◆ GIVEN EXERCISE
Rewrite everything from the line containing "location of '$0.00." down to the line containing "(664, 582).", replacing "Identify" with "Find" and leaving all else unchanged. Give only those lines.
-- Start of MATERIAL FOR THIS TASK --
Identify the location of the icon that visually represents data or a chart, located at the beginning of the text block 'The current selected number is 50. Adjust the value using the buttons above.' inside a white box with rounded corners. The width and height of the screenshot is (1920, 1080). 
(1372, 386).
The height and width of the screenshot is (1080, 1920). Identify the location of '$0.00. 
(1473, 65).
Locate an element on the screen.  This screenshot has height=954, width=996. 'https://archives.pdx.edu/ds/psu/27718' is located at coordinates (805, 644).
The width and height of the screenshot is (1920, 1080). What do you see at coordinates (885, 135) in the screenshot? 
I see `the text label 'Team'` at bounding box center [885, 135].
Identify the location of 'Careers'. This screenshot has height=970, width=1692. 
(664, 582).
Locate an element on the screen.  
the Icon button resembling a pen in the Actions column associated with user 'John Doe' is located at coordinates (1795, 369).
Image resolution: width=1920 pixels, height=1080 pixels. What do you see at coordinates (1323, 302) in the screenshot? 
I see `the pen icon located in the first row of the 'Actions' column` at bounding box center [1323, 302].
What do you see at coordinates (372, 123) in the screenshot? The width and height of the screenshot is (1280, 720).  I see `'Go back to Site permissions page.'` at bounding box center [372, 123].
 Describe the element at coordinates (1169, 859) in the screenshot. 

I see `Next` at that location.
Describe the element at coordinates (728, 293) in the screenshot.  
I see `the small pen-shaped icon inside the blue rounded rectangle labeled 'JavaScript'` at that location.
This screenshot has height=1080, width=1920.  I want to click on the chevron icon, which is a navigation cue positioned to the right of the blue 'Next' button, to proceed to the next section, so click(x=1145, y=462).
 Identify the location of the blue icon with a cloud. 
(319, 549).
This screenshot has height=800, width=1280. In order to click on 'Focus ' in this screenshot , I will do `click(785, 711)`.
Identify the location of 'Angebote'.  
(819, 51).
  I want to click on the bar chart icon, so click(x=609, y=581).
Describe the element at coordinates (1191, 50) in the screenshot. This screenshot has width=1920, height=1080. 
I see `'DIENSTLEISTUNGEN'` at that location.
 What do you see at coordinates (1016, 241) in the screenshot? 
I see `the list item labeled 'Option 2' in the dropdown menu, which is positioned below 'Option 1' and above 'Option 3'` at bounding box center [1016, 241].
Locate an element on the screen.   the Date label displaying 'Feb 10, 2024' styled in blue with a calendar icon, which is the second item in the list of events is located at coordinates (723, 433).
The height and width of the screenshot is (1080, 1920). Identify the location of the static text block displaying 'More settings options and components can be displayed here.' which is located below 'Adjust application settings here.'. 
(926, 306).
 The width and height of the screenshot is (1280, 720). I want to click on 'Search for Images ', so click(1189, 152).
-- End of MATERIAL FOR THIS TASK --
◆ WRITTEN ANSWER
The height and width of the screenshot is (1080, 1920). Find the location of '$0.00. 
(1473, 65).
Locate an element on the screen.  This screenshot has height=954, width=996. 'https://archives.pdx.edu/ds/psu/27718' is located at coordinates (805, 644).
The width and height of the screenshot is (1920, 1080). What do you see at coordinates (885, 135) in the screenshot? 
I see `the text label 'Team'` at bounding box center [885, 135].
Find the location of 'Careers'. This screenshot has height=970, width=1692. 
(664, 582).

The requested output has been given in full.